Given information:
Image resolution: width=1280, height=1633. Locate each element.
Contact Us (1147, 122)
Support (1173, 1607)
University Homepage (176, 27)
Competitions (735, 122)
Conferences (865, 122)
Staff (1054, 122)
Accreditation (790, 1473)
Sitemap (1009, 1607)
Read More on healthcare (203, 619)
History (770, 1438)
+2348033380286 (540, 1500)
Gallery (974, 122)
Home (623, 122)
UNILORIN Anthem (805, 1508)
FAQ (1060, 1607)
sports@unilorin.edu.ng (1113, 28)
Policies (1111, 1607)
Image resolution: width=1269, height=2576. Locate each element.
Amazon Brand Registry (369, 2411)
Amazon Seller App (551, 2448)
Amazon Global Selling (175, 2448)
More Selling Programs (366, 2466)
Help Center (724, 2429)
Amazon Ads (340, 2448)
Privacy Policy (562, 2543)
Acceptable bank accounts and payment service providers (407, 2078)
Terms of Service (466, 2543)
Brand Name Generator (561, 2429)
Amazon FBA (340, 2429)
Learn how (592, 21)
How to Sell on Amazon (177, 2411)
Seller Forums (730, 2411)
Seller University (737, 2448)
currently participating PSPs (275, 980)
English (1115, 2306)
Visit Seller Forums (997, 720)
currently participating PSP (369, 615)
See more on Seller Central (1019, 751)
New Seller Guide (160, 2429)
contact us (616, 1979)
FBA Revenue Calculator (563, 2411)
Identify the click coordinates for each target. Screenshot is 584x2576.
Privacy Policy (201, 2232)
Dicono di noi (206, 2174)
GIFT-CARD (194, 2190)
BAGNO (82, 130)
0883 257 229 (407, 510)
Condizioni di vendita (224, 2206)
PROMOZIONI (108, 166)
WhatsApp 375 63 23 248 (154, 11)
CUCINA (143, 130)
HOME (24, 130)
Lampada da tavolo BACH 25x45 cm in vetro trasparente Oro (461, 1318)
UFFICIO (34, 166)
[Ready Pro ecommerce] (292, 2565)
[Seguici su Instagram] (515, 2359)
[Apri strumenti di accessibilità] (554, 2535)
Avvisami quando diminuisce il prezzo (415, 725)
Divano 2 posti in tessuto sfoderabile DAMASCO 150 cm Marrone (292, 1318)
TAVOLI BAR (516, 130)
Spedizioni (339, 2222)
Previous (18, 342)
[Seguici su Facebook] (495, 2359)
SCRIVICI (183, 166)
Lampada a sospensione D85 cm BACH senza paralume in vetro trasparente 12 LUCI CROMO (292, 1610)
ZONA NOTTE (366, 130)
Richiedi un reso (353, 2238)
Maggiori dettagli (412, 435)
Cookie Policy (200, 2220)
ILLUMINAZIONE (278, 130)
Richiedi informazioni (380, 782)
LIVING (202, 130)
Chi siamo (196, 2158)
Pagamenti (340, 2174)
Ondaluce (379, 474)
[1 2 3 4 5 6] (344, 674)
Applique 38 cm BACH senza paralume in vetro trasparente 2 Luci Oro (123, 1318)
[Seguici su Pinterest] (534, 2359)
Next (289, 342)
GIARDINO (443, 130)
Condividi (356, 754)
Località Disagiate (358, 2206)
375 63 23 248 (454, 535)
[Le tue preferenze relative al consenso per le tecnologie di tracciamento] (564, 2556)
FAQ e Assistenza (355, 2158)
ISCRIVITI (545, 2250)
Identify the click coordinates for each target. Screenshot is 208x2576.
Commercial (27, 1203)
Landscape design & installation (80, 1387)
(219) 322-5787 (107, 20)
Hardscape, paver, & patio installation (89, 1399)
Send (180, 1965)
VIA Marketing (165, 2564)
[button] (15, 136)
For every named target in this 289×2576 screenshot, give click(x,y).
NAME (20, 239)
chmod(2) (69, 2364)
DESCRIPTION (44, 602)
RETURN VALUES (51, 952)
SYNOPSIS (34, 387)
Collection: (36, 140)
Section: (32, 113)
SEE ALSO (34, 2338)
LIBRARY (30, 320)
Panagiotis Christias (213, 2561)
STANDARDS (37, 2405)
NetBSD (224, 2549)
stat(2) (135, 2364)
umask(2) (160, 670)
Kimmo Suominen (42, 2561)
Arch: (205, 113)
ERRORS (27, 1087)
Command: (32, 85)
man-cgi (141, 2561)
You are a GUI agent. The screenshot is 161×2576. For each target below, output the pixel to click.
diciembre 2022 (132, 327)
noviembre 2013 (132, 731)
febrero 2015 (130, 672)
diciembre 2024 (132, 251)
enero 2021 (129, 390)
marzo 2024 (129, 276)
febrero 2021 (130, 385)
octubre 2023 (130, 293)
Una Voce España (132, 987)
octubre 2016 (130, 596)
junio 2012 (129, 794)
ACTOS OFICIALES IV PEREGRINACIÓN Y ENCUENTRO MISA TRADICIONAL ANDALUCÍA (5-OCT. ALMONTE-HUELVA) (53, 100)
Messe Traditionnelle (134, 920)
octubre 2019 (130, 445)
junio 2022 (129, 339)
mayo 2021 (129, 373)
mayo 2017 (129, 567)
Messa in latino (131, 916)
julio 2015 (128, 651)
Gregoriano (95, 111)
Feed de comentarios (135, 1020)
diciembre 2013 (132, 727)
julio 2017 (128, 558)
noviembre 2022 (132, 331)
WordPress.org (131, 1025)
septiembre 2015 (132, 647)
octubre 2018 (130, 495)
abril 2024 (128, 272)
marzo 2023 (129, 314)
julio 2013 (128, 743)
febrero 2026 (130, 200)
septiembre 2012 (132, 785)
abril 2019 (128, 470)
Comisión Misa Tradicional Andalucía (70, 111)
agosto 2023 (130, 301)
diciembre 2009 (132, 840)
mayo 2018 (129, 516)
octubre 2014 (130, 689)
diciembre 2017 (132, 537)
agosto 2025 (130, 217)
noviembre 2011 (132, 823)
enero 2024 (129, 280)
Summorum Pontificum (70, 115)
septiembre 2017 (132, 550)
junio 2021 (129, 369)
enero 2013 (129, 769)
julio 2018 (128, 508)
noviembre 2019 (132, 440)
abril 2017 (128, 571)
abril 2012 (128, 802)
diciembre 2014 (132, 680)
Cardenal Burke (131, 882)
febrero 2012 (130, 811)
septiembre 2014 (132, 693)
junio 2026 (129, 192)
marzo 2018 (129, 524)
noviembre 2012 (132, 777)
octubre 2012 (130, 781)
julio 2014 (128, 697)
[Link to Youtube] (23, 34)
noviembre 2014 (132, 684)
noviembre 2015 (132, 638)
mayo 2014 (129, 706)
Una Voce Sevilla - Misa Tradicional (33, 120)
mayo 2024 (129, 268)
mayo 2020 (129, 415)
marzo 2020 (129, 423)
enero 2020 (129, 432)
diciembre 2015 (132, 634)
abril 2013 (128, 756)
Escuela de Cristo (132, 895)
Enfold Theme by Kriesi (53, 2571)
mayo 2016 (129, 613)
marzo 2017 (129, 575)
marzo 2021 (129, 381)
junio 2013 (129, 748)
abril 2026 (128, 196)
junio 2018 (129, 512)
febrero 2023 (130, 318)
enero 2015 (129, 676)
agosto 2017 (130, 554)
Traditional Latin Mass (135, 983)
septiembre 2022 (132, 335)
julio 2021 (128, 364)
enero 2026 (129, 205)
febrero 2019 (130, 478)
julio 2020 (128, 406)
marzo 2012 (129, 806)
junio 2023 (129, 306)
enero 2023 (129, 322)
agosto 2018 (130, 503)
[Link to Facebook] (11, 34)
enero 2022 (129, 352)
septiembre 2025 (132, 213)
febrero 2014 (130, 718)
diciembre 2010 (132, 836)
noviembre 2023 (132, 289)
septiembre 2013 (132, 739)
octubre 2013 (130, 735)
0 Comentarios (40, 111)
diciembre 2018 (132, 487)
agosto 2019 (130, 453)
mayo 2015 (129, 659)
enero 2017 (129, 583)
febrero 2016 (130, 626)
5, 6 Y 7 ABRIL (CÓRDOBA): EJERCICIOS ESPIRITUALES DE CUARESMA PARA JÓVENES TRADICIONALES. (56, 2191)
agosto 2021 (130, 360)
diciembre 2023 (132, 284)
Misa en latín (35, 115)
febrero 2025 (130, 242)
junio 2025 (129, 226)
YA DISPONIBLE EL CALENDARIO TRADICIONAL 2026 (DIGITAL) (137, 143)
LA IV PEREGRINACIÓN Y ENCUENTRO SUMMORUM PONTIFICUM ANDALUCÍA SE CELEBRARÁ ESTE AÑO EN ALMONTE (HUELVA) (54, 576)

Task goal: Among the entries above, how many lines contain the string "element"? Write the number alone.

Solution: 2